§ **What to work on**
The copy should begin at the line containing "The height and width of the screenshot is (670, 1400)." and end at the last line of the material. Please reproduce those lines exactly and keep pictures out.

§ **Provided entries**
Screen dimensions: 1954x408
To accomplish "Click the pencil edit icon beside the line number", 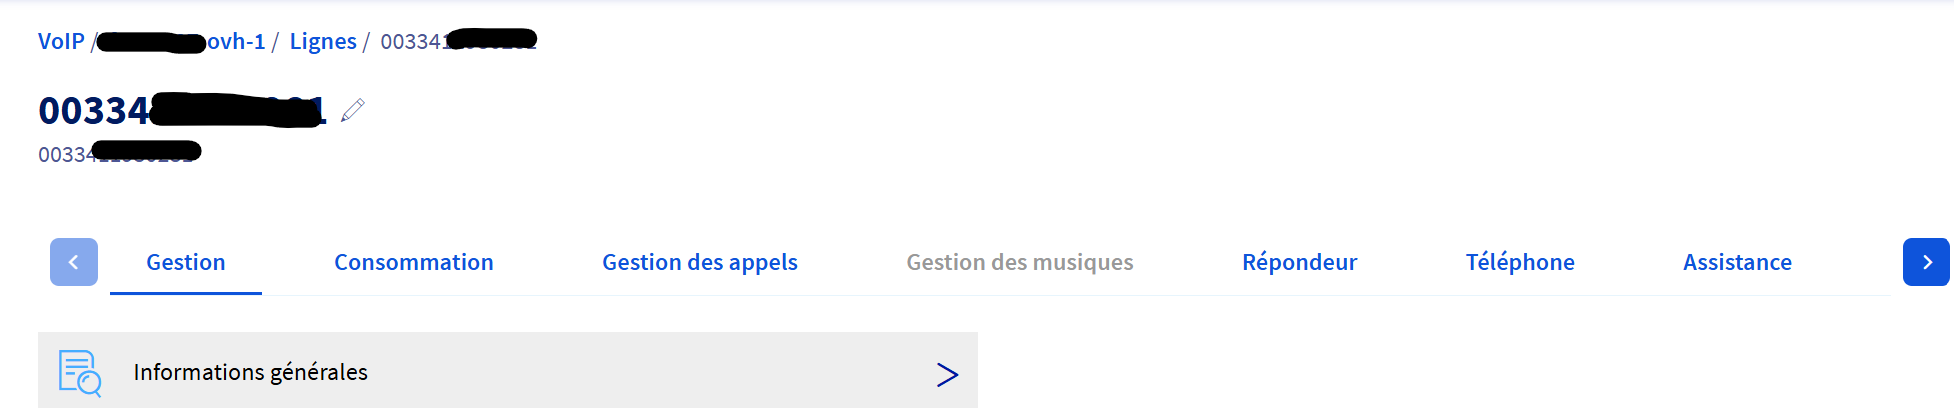I will coord(352,110).
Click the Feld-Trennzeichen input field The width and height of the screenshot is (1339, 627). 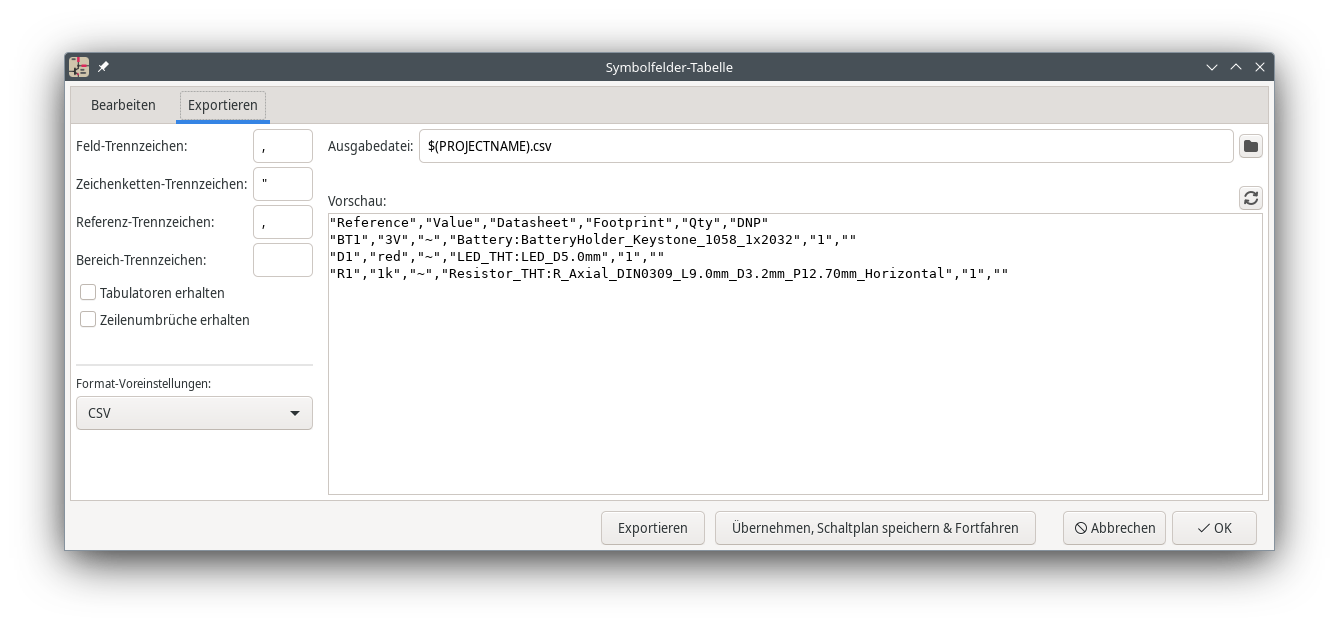(x=283, y=146)
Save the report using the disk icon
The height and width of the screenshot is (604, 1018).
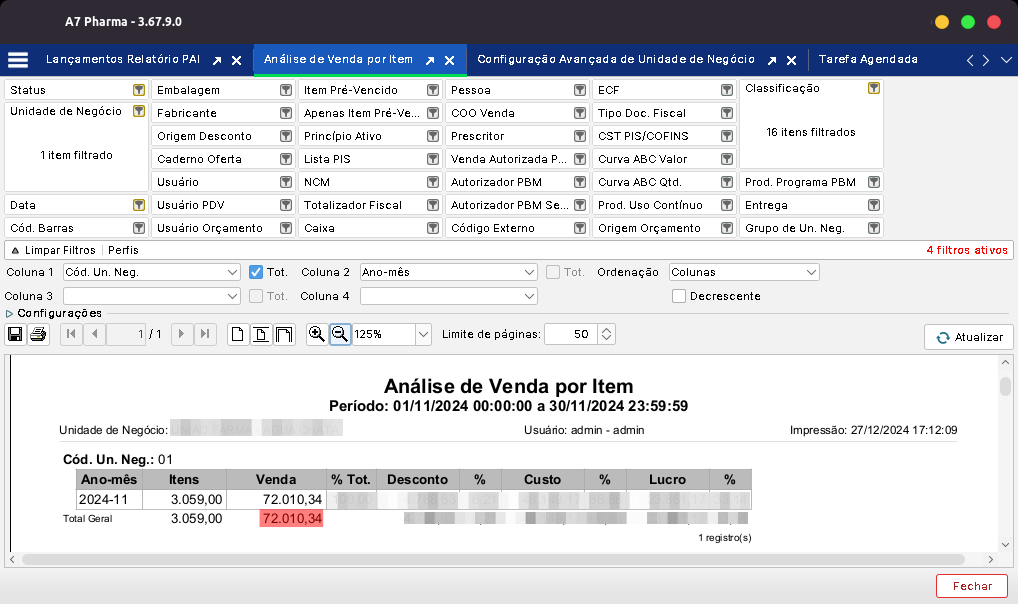point(15,334)
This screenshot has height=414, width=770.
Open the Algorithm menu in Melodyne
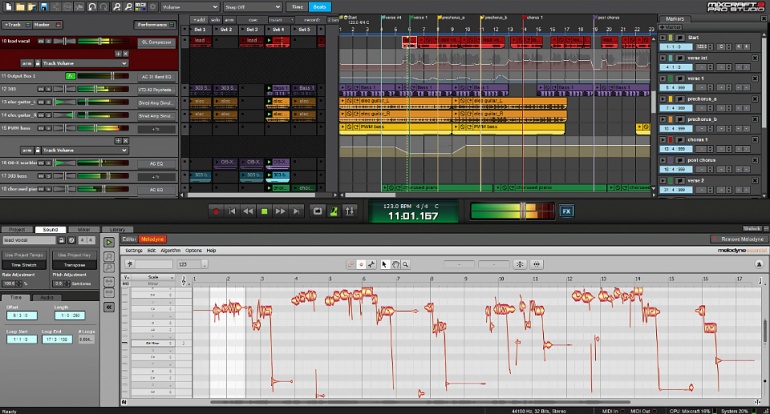coord(169,250)
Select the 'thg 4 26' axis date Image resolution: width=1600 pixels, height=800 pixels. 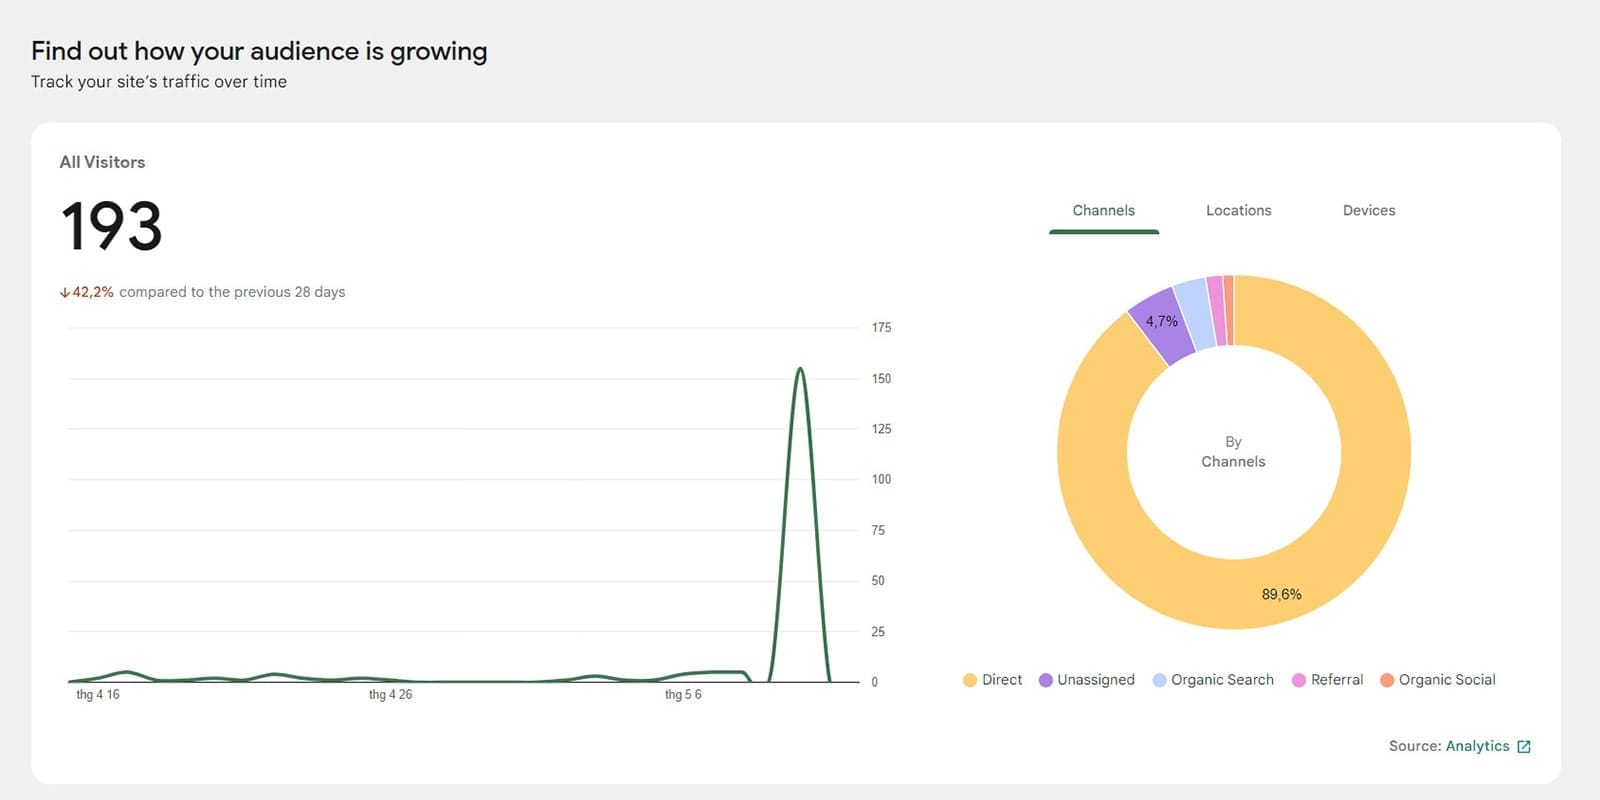(x=390, y=694)
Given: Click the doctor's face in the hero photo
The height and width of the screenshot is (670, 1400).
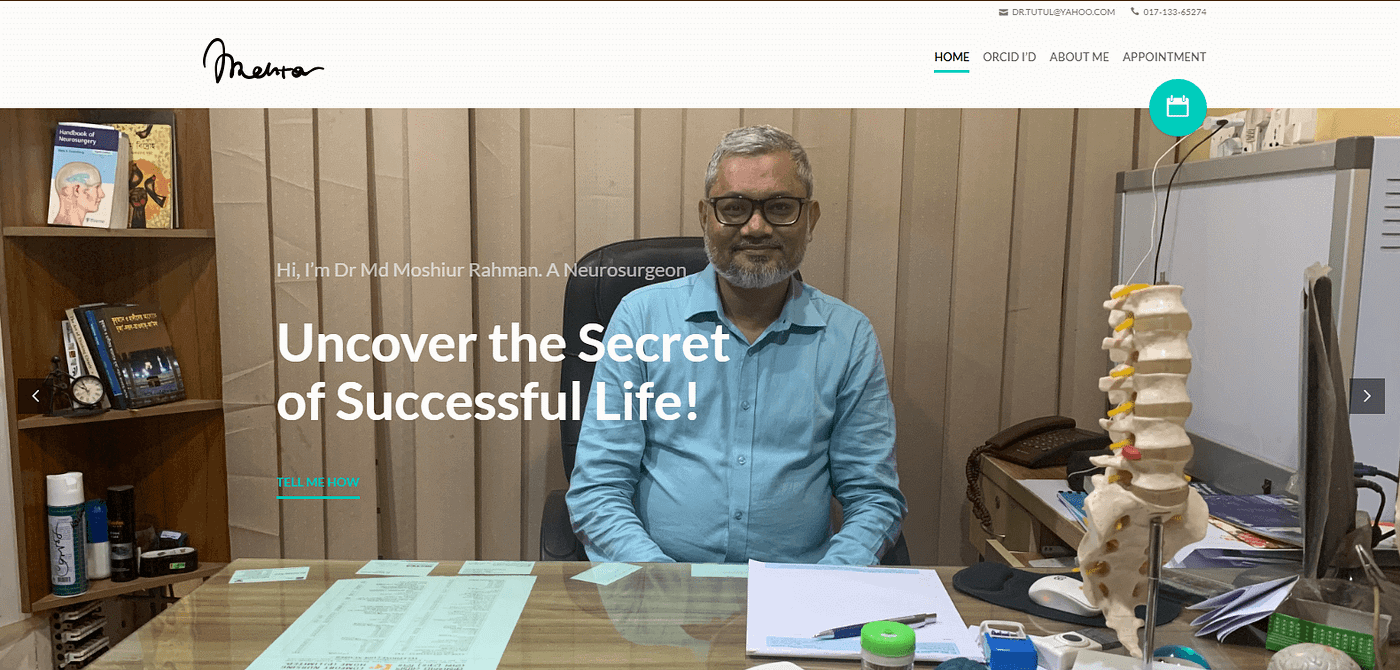Looking at the screenshot, I should [757, 210].
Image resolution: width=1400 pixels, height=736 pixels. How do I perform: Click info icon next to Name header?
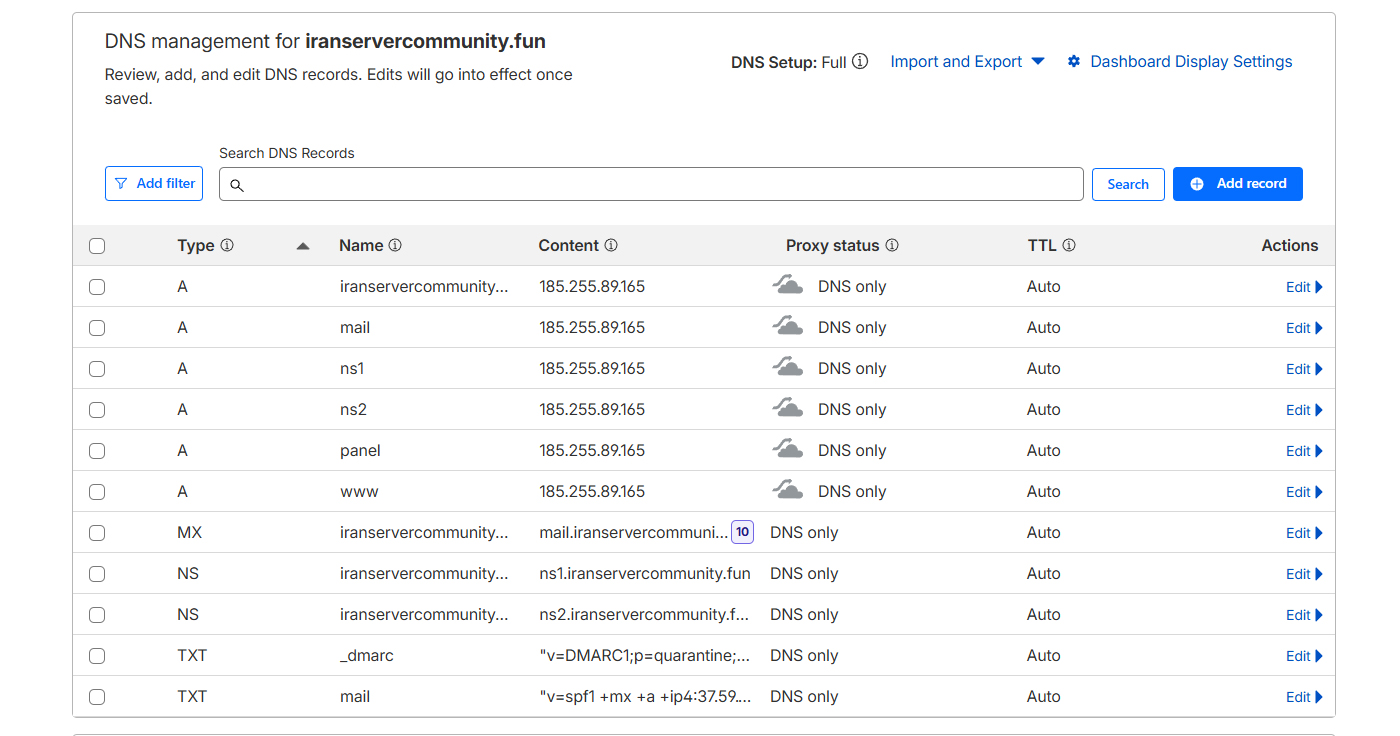pos(395,245)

§ **Completed task**
The height and width of the screenshot is (670, 1400).
Looking at the screenshot, I should [757, 210].
Image resolution: width=1400 pixels, height=736 pixels. How do I perform: Click info icon next to Name header?
pos(395,245)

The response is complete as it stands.